Quoted passage ->
====

Wednesday, October 22, 2014


Gleaning is a term that may not bring up fond memories for you, since not many people have gleaned fields.

It was common until more recently, when "poor folks" began to be looked down on, especially those who tried their best to do what they could what they had. Okay, strike that as a political comment.

The truth is that gleaning is still alive in organizations like Second Harvest, where people go out and glean the harvested fields then donate what they have picked up.

There is so much waste in the fields! I don't know the statistics, but from what I can see, I would say that at least 20% and maybe more, of all produce grown is left in the fields. Picking it up and putting it to good use only makes sense, even if you have the money to buy it otherwise. Wastefulness is not a sign of good sense, no matter what the circumstance.

Besides what is left in the fields, produce like onions, carrots and sugar beets roll off the trucks as they're being taken to the sorting facility. Then at that facility, some are tossed aside because they're not the right size or, in the case of carrots, they're misshapen.

Modern machinery requires certain sizes and shapes to fit and modern consumers require more or less perfectly shaped and colored produce. Between the two, there is probably another 20% or more good produce thrown out. 

If you can get your hands on it, this produce is perfectly good and fresher than you will find in the grocery store.

====

Given records ->

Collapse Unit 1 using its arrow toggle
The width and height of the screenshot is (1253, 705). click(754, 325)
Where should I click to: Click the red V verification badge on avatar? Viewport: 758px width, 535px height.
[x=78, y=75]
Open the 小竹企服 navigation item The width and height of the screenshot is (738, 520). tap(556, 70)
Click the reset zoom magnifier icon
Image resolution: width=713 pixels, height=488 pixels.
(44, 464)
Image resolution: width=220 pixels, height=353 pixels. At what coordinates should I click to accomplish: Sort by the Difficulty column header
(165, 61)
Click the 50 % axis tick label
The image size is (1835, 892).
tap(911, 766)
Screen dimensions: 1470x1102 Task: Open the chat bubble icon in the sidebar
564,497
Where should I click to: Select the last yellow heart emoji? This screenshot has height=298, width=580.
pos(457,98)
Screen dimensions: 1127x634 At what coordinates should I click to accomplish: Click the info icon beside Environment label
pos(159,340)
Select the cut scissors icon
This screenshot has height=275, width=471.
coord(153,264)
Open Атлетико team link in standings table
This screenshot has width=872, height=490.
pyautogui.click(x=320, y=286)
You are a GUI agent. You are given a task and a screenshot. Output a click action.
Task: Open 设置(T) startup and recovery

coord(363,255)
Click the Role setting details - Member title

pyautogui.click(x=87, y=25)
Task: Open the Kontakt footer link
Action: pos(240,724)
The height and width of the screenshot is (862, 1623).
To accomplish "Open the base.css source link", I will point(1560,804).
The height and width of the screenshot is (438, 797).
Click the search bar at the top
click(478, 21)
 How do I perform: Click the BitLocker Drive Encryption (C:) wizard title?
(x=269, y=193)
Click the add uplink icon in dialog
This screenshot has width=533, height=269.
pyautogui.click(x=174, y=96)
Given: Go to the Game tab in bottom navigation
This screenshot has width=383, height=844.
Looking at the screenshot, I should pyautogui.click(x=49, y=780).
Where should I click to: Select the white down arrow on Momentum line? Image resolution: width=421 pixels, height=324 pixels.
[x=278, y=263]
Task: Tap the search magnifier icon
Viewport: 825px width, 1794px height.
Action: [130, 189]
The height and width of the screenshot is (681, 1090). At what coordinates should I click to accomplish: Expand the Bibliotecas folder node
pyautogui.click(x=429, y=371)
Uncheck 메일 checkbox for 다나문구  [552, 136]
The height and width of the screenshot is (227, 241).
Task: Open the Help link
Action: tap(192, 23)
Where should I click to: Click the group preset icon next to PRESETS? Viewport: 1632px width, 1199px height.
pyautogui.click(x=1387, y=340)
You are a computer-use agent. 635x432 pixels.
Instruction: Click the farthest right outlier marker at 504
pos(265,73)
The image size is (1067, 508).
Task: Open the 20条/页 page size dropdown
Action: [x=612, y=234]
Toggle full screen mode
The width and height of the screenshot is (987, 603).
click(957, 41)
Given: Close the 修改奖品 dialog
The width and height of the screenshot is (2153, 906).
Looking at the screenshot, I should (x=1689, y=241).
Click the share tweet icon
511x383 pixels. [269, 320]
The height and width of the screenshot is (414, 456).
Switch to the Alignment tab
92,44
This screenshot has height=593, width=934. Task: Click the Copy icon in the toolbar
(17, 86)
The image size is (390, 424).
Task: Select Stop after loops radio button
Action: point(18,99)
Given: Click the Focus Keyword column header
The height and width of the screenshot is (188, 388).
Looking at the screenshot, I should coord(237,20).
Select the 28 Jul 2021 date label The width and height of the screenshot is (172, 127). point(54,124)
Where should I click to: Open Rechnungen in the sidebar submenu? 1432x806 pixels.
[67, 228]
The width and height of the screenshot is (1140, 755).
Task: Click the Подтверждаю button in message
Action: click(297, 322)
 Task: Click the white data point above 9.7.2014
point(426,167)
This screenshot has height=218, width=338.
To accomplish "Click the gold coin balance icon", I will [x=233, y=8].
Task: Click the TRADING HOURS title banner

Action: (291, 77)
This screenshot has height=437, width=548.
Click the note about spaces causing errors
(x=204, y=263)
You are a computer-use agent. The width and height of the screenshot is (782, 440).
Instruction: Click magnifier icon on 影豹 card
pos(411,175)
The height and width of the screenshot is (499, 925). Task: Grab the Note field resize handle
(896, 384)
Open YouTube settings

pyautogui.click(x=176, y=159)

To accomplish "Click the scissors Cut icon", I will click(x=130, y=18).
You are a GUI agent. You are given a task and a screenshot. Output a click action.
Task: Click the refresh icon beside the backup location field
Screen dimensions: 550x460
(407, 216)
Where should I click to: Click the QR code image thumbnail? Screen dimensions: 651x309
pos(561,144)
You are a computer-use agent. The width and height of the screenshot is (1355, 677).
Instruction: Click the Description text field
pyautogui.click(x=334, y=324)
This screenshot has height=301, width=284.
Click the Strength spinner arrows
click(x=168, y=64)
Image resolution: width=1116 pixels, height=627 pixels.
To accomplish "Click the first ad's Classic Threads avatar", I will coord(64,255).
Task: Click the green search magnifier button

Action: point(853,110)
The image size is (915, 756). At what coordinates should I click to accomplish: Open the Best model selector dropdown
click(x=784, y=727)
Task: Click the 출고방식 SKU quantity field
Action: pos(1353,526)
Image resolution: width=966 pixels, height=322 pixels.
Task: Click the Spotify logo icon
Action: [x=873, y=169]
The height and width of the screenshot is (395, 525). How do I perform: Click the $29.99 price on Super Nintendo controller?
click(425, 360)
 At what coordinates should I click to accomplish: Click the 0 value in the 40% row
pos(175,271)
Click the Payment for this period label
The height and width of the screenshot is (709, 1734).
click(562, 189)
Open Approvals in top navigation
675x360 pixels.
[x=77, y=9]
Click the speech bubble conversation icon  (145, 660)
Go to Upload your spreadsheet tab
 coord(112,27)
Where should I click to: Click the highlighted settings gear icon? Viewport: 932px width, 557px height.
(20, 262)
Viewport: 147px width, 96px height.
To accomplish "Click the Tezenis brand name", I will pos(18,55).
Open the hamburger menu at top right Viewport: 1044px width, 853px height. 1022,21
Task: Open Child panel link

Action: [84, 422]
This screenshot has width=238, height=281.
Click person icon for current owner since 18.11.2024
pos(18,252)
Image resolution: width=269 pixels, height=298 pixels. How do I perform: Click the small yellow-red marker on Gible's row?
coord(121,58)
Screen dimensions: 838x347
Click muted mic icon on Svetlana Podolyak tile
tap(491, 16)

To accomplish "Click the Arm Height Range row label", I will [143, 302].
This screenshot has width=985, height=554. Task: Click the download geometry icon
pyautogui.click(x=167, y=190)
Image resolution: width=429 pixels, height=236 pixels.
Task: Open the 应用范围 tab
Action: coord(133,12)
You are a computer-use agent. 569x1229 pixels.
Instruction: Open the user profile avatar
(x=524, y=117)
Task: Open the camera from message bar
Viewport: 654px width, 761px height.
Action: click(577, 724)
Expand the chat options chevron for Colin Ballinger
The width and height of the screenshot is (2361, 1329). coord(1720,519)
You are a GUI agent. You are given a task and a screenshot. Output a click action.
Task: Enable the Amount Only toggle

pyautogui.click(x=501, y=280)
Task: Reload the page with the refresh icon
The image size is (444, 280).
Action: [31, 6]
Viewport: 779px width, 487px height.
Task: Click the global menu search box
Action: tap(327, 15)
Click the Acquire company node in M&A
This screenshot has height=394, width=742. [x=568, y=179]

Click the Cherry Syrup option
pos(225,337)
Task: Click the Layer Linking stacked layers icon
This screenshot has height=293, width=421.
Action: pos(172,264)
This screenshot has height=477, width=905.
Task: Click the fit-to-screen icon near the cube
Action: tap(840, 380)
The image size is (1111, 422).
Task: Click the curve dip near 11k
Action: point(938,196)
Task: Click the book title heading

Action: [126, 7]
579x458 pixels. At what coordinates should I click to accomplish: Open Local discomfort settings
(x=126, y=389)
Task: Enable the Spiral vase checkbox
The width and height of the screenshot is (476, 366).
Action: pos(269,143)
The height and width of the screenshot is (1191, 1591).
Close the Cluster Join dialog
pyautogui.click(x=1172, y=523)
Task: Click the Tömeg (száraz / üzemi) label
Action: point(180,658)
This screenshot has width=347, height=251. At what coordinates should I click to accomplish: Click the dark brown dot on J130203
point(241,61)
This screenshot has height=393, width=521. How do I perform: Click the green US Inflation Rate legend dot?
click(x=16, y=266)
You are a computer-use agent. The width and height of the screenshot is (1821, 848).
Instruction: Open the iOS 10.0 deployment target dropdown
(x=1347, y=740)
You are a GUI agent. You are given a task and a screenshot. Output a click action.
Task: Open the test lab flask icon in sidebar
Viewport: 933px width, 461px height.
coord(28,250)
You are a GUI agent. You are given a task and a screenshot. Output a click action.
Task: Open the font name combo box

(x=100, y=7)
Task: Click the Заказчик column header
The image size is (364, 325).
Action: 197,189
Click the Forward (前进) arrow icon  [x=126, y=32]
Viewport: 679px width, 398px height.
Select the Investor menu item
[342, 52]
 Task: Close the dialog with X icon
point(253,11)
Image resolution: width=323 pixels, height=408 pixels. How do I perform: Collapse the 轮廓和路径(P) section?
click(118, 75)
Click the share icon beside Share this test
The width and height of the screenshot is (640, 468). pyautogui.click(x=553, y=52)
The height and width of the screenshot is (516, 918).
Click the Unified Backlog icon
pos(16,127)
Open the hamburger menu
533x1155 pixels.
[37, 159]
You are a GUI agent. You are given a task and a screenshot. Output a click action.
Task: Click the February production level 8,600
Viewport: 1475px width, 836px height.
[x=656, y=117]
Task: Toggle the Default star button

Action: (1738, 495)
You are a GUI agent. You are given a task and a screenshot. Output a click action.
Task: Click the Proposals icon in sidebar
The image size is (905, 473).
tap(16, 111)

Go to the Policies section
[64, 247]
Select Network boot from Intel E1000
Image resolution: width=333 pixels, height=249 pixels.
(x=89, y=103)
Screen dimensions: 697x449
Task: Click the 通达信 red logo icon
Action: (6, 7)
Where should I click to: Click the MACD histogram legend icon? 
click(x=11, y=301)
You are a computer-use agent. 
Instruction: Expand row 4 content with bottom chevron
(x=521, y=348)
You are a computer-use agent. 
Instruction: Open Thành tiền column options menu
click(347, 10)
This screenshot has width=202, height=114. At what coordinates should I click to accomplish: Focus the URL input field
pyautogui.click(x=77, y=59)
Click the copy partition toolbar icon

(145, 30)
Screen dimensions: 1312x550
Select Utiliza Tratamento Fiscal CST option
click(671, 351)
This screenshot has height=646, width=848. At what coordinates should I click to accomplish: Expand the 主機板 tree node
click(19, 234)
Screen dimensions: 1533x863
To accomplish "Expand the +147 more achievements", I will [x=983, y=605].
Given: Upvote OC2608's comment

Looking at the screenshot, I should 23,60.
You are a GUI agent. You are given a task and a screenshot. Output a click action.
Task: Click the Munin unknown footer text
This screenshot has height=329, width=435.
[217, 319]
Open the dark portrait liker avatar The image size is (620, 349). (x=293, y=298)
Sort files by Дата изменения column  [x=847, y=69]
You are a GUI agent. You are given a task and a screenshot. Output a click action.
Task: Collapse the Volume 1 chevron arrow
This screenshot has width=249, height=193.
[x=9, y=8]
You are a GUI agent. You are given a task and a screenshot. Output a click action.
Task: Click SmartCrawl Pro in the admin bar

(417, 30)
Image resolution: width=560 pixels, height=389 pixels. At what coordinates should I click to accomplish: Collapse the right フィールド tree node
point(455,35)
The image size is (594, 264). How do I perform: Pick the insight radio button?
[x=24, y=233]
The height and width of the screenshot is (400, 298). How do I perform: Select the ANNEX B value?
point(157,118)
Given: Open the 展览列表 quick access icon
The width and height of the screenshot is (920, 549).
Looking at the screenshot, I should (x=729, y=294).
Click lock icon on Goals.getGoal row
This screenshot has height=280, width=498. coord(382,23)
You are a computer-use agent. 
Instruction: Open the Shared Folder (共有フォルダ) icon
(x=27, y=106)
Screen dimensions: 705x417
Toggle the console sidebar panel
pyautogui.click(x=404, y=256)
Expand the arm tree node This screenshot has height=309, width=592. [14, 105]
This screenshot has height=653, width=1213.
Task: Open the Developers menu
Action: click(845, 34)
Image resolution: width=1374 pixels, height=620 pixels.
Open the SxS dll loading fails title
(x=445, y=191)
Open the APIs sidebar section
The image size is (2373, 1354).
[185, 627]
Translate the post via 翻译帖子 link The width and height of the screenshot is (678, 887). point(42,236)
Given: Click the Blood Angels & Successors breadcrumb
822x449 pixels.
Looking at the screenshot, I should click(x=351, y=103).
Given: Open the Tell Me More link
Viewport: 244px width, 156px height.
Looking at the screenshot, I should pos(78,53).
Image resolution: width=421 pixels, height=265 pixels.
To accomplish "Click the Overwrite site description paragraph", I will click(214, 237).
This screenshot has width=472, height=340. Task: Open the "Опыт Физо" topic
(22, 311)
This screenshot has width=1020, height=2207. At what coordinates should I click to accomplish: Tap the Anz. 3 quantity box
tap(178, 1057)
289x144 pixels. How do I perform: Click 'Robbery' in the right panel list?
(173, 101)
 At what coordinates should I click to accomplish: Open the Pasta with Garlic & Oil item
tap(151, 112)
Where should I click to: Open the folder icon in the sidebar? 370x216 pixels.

====

Your objective ->
Answer these questions about the gleaning post:
(a) Which organization does it name as still gleaning harvested fields?
(b) Which kinds of produce does it say roll off the trucks on the way to the sorting facility?
(c) Why are some carrots tossed aside at that facility?

Complete output ->
(a) Second Harvest
(b) Onions, carrots and sugar beets
(c) Because they're misshapen